E’ difficile dire se per l’Europa siano più preoccupanti le spese militari russe o le dichiarazioni spesso seguite dai fatti, di Donald Trump. A ogni opinione pubblica del vecchio continente non fa piacere riarmarsi. Ma in nessun paese il dibattito è così radicale e divisivo come in Italia. Nemmeno in Spagna che è ancora più lontana di noi dai confini russi: storicamente, fra i membri Ue la serietà di un problema si misura dalla sua distanza geografica.
La Russia non invaderà l’Italia ma può farlo in diversi paesi dell’Europa orientale che sono nostri alleati: condividono le stesse libertà e per averle hanno sopportato decenni di oppressione russa, prima zarista, poi sovietica. Questi valori non sono gratuiti: conquistarli e poi difenderli costa. Fra tali virtù che ci distinguono, c’è anche la solidarietà. Se Putin è un pericolo reale per i nostri alleati, lo è anche per noi.
L’accordo fra americani e ucraini su una possibile tregua, è una magnifica notizia.

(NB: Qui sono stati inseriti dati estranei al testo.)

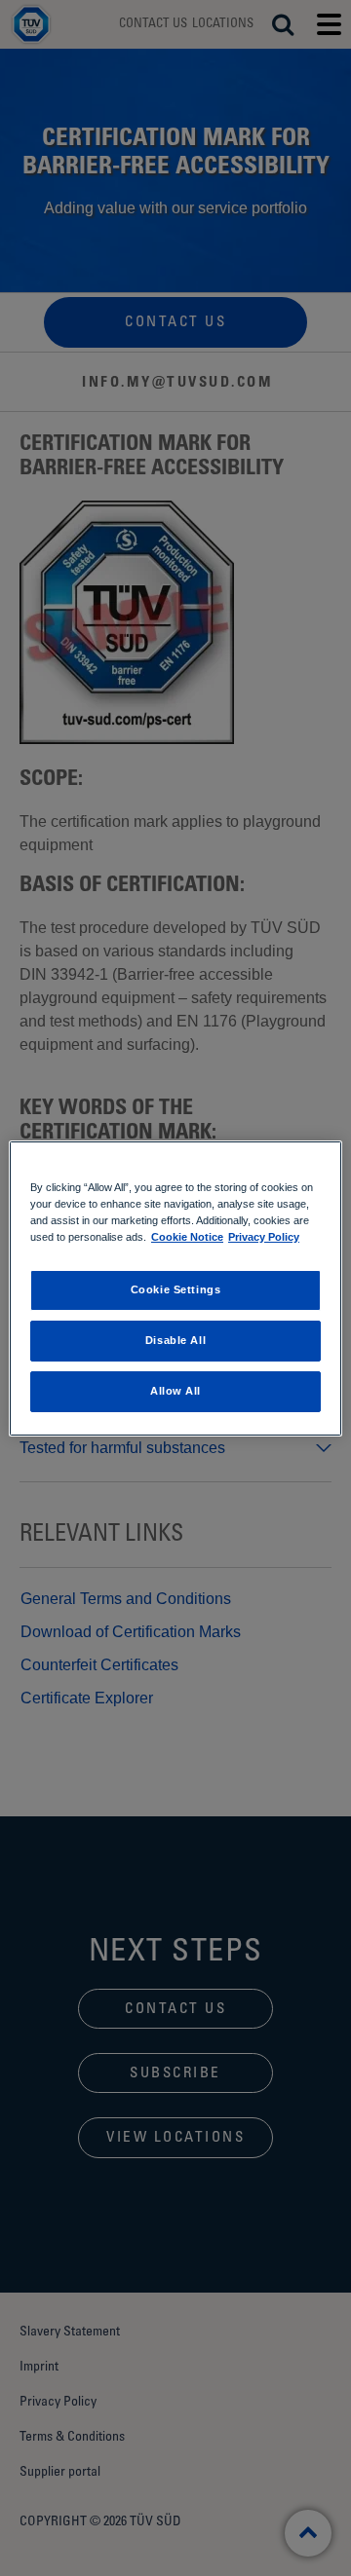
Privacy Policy (263, 1237)
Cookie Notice (187, 1237)
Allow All (175, 1391)
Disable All (175, 1340)
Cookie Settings (176, 1289)
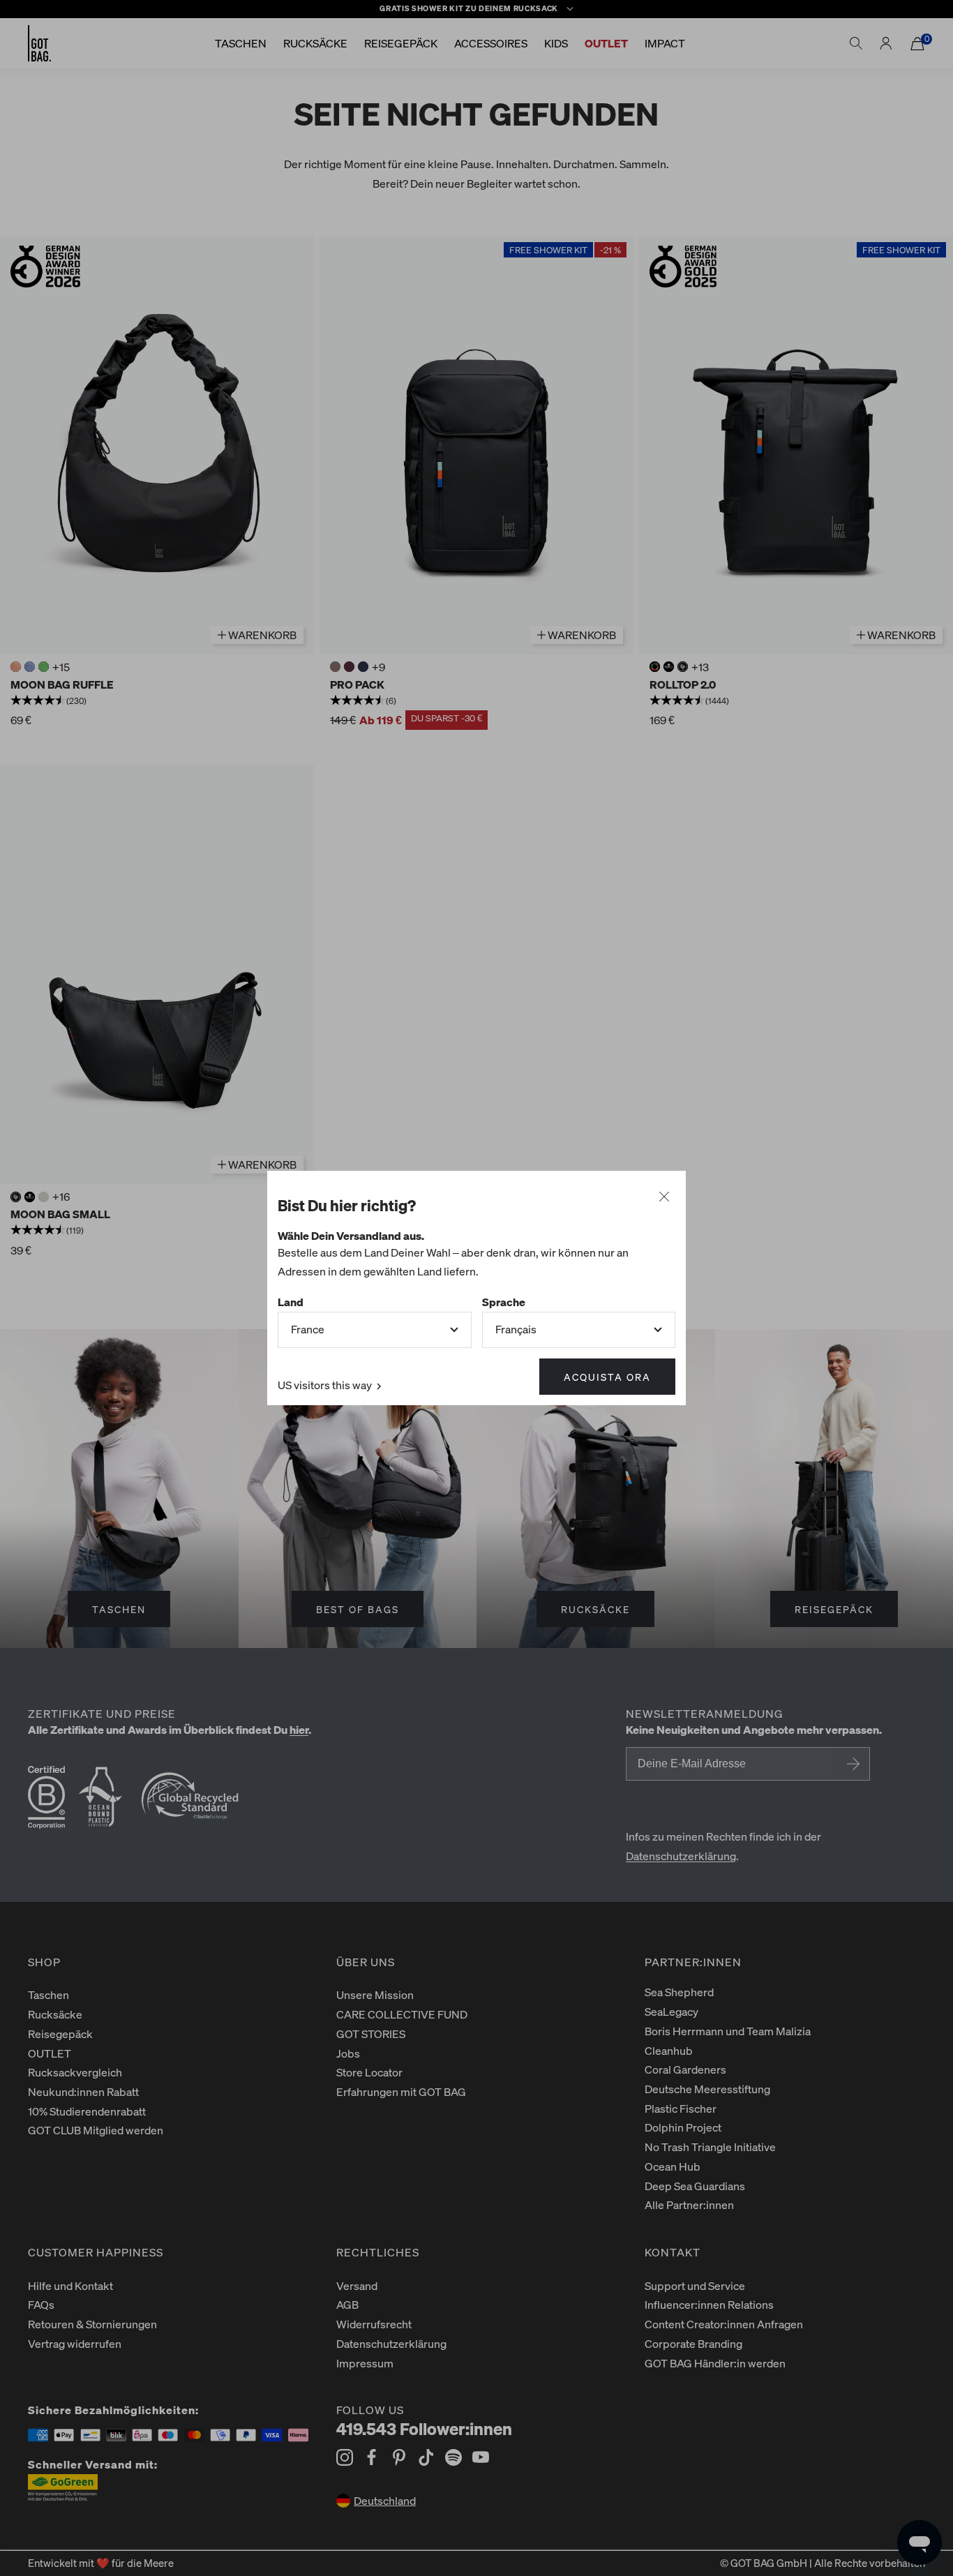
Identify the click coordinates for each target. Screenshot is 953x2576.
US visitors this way (326, 1384)
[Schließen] (664, 1197)
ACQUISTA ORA (607, 1376)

Ma non basta per spingere a ritenere superfluo ReArm Europe: nemmeno se i russi vi aderissero. L’interruzione delle ostilità è solo una pausa: come la tregua di Gaza, non risolve le cause del conflitto.
Che si chiami ReArm o DeFend Europe non cambia nulla, a meno che non si cerchino pretesti. Il mondo non è quello che vorremmo fosse, non possiamo ignorarlo. Ancor meno credere che Vladimir Putin non sia quello che realmente è: un dittatore pericoloso. Piaccia o no, e anche se sembra un paradosso, la deterrenza rimane uno strumento di difesa della pace.
E se ReArm avesse avuto la presunzione di finanziare un esercito continentale che non esiste, i tempi sarebbero stati troppo lunghi. Ma è ovvio che l’obiettivo debba essere quello. Oggi l’Europa ha sei volte il numero di sistemi d’arma degli Stati Uniti: troppi carri armati, artiglierie, navi diverse da un paese all’altro con costi inutili. ReArm è un essenziale passo verso il vero obiettivo della nostra difesa comune.